In comparison with the arts, science was initially immune from Stalinist ideology. Yet in the 1930s, in line with the general purges, anti-Soviet ‘bourgeois elements’ were ‘discovered’ in almost every laboratory. By the mid-1930s few theories could safely be put forward unless they had received Stalin’s approval. The most famous example of party meddling occurred in plant biology, where Trofim Lysenko tried to persuade party leaders to adopt his quack ‘peasant remedies’ for plant breeding. As he became popular in the party, discrimination against his opponents began in 1932.

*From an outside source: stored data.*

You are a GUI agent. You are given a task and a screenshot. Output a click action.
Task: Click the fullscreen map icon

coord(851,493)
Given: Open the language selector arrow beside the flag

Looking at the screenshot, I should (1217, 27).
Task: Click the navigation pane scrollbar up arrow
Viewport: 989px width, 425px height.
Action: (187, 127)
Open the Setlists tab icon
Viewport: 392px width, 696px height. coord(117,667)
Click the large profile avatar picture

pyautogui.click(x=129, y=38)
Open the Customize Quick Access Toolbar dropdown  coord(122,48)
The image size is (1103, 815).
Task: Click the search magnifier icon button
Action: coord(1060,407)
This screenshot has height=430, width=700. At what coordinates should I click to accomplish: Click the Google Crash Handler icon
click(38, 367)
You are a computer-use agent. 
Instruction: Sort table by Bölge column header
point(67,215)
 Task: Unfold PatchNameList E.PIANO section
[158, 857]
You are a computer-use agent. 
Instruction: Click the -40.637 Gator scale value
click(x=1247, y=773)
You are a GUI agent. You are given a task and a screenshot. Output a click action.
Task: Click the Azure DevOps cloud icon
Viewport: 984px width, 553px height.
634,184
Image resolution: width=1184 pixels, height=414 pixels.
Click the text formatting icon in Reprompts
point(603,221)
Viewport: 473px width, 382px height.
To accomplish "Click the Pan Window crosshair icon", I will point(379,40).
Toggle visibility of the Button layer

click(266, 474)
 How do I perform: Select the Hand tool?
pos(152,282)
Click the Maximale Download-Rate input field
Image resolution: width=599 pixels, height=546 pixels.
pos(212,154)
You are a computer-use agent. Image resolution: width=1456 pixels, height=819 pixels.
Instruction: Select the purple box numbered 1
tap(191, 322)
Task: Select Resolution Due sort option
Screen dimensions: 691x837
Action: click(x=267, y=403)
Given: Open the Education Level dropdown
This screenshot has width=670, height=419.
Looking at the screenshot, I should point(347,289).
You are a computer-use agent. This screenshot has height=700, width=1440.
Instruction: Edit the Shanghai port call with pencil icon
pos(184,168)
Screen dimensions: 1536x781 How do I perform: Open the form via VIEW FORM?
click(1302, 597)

Lysenko became head of the Academy of Agricultural Sciences and the leading figure of what the party called ‘proletarian science.’ Many rival institutes were closed and their researchers imprisoned or banned from attending international conferences. In 1940, following the arrest of its director, Lysenko took over the elite Institute of Genetics. It is interesting to note that it was not until the late 1950s that the USSR produced scientists with international reputations in the field of genetics (such was Lysenko’s destructive legacy).